O mercado de criptomoedas de segunda-feira parece tranquilo à superfície, com a capitalização total mal se movendo. Por baixo, há uma alta do Fed já precificada, um aviso de segurança pairando sobre metade de todo o USDT e um hacker se movendo silenciosamente bitcoin roubado. Aqui está o que importa.
Por que o bitcoin está preso abaixo de US$ 80.000?
Culpe a sexta-feira. Os dados de emprego de agosto ficaram em 162.000, contra um consenso próximo a 56.000, o que reacendeu o debate sobre um aumento da taxa do Federal Reserve na reunião de 15 a 16 de setembro. $Bitcoin caiu abaixo de US$ 80.000, cerca de US$ 757 milhões em posições alavancadas foram liquidadas, e o rendimento do Tesouro a dois anos atingiu máxima de 52 semanas próximo a 4,4%. O BTC agora está se mantendo em torno de US$ 79.000.

Esta é a parte que a maioria da cobertura está ignorando. O CME FedWatch coloca as probabilidades de um aumento de 25 pontos-base em aproximadamente 58%, quase exatamente onde os traders estavam há uma semana, antes dos dados de emprego, após o discurso hawkish de Warsh em Jackson Hole. As pessoas com dinheiro em jogo mal reprecificaram nada. A venda foi uma reação maior do que a mudança real nas expectativas justificava. A publicação do CPI de quarta-feira é o verdadeiro teste.
O problema de US$ 91 bilhões da Tether é real?
A empresa de segurança Hacken atribuiu ao USDT uma pontuação de segurança cibernética de 3,3 em 10, constatando que cerca de US$ 91,3 bilhões em USDT na Tron estão atrás de um contrato cujos controles administrativos podem ser apreendidos por qualquer pessoa que detenha duas das três chaves de assinatura. Sem timelock, sem janela de cancelamento, sem maneira de reverter. Esses controles podem cunhar tokens, congelar endereços e reassinar a propriedade.
Inelegantemente, isso ocorreu junto com uma boa notícia: a Bluechip elevou a classificação corporativa da Tether de D para C após uma auditoria da KPMG constatar que as reservas superaram os passivos em US$ 6,8 bilhões. Livros sólidos, gestão de chaves limitada. A Hacken não encontrou evidências de qualquer comprometimento real, mas a natureza do risco não é hipotética. A stablecoin da Resolv caiu 70% em março após um atacante cunhar tokens, e a StablR divulgou emissão não autorizada em maio.
O que o hacker do Coldcard está fazendo agora?
O atacante por trás da exploração do Coldcard em julho transferiu mais US$ 7,7 milhões em BTC, supostamente cerca de 45% do total roubado, em uma terceira onda de atividade.
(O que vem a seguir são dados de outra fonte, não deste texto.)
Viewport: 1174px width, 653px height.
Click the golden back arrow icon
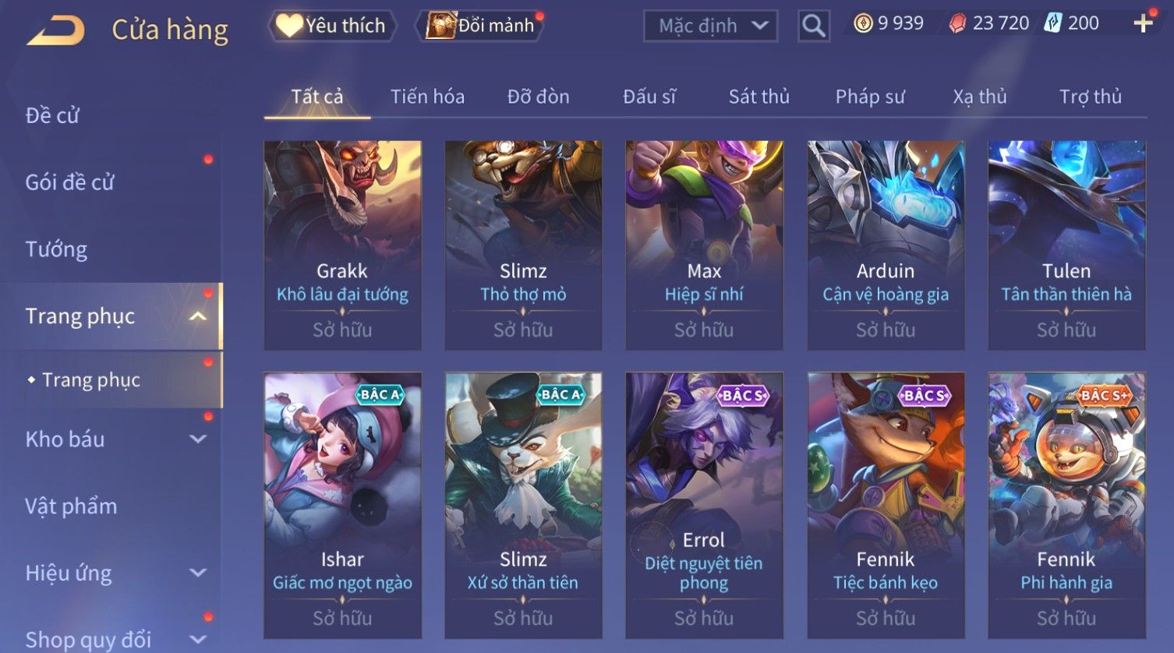coord(55,31)
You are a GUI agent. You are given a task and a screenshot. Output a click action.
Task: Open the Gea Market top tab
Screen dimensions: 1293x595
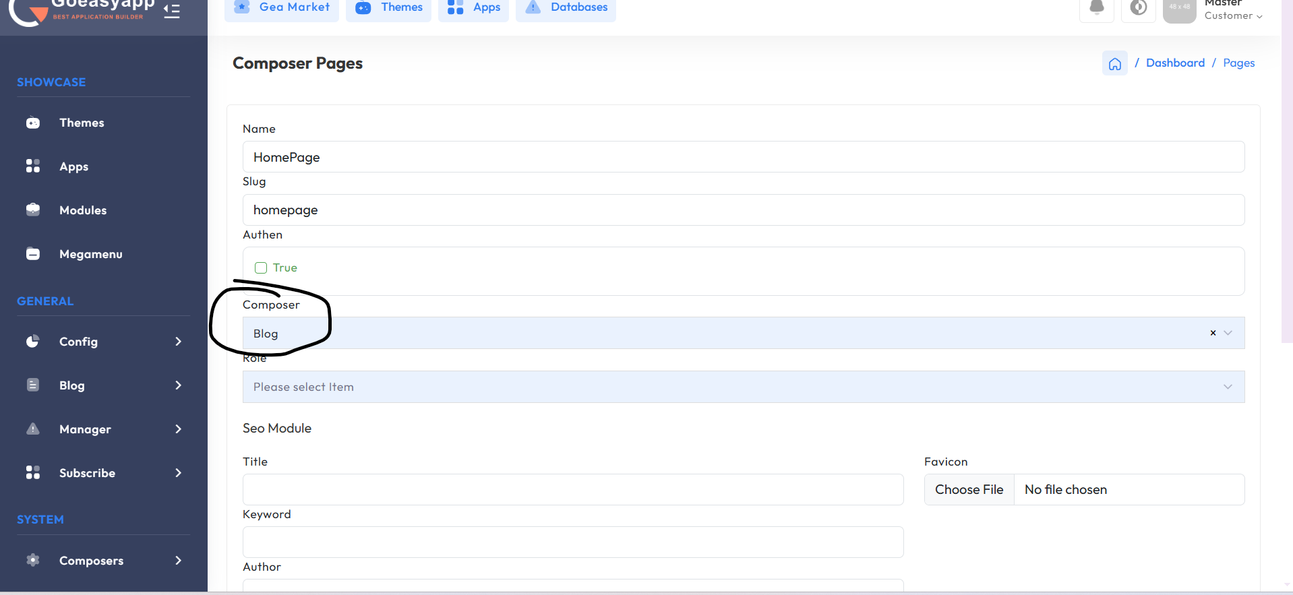point(282,7)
A falha original esvaziou aproximadamente US$ 38 milhões de cerca de 500 carteiras, gerando seeds com muito menos entropia do que o padrão exige.
Os altcoins estão sinalizando um aviso?
Dois sinais dignos de atenção. O open interest de altcoins superou o do bitcoin pela primeira vez desde dezembro de 2024, o que significa que a alavancagem se acumulou na extremidade mais arriscada do mercado. Ao mesmo tempo, todas as cohorts de baleias passaram para distribuição líquida pela primeira vez desde o início de junho, com uma parede de venda visível próximo a US$ 83.000.
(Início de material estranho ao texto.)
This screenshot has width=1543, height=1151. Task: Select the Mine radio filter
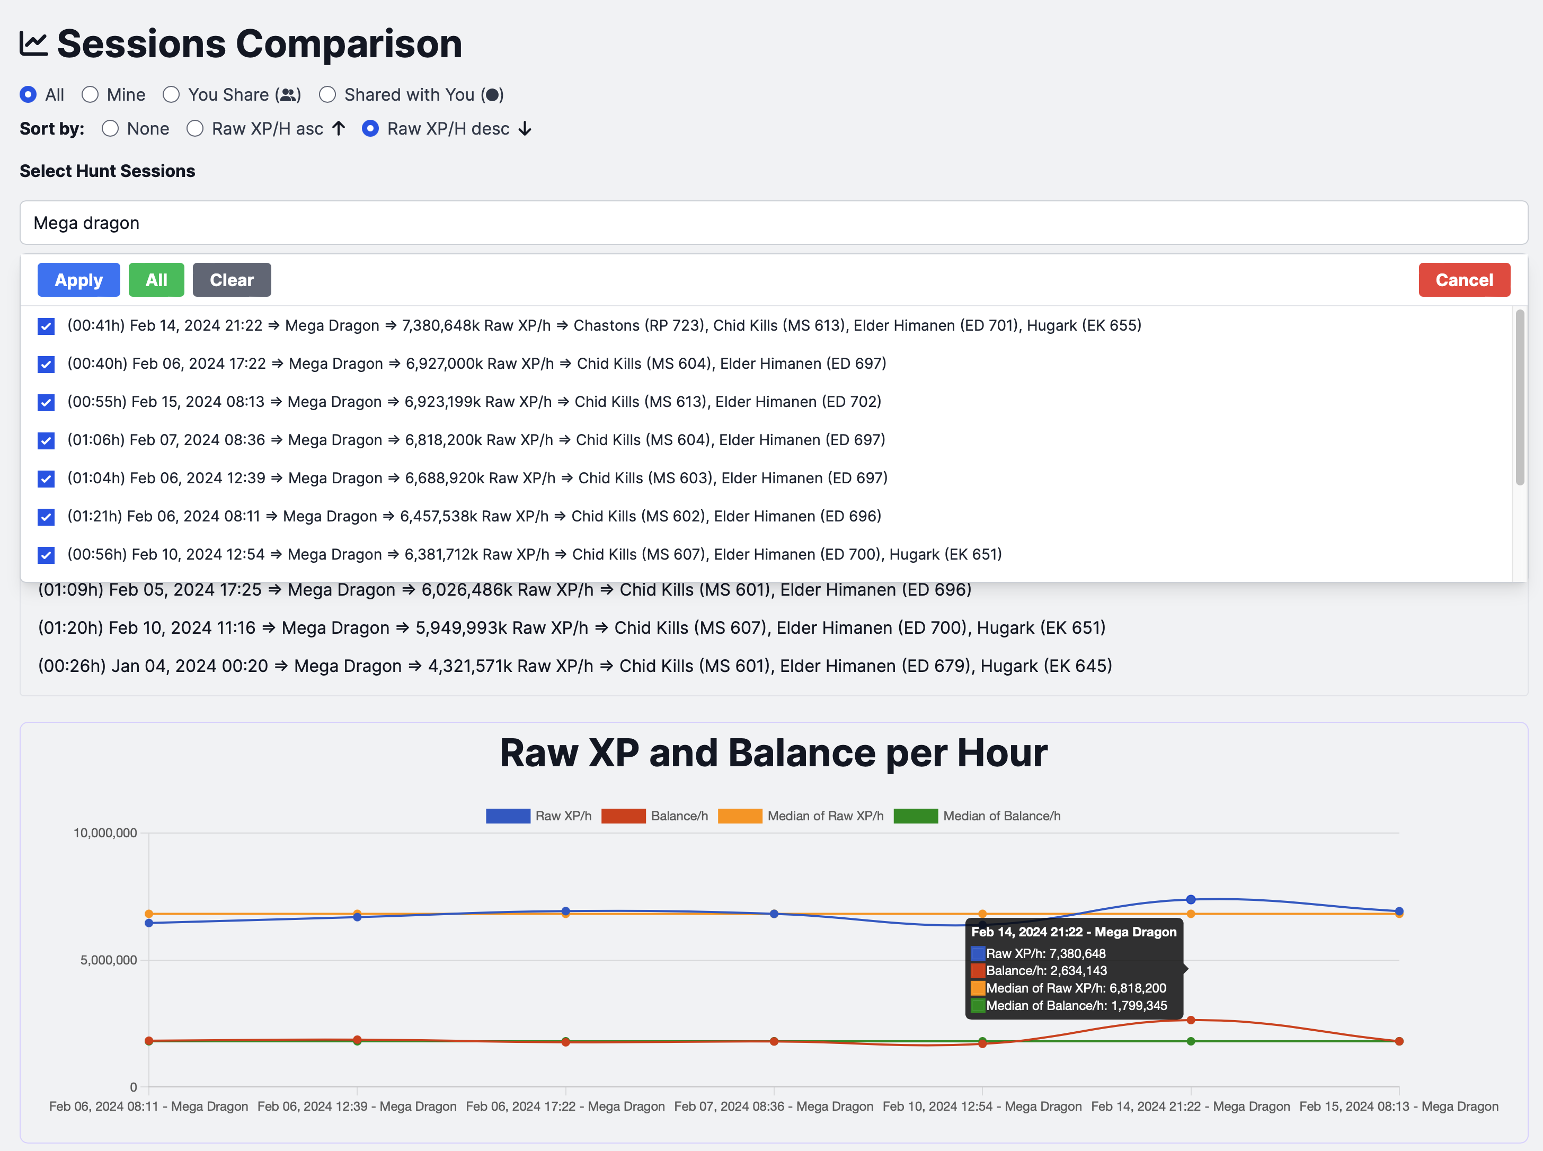(90, 95)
Mediante isso, Medo e Ganância ainda permanecem na faixa baixa dos 70, em Ganância. Vendas de grandes detentores em meio ao otimismo alavancado normalmente não é como começam semanas fortes.
O que mais está se movendo?
A votação procedural no Senado sobre o CLARITY Act, que dividiria a supervisão de criptoativos entre a SEC e a CFTC, foi adiada da data planejada de 15 de setembro. A FCA do Reino Unido teria realizado discussões sobre o relaxamento de sua proibição sobre mercados de previsões financeiras. O Zcash subiu cerca de 45% na semana, com o ZEC acima de US$ 1.200. E os ETFs de Bitcoin à vista captaram aproximadamente US$ 770 milhões nas quatro primeiras sessões de setembro, o que representa o detalhe positivo silencioso em um cenário geralmente nervoso.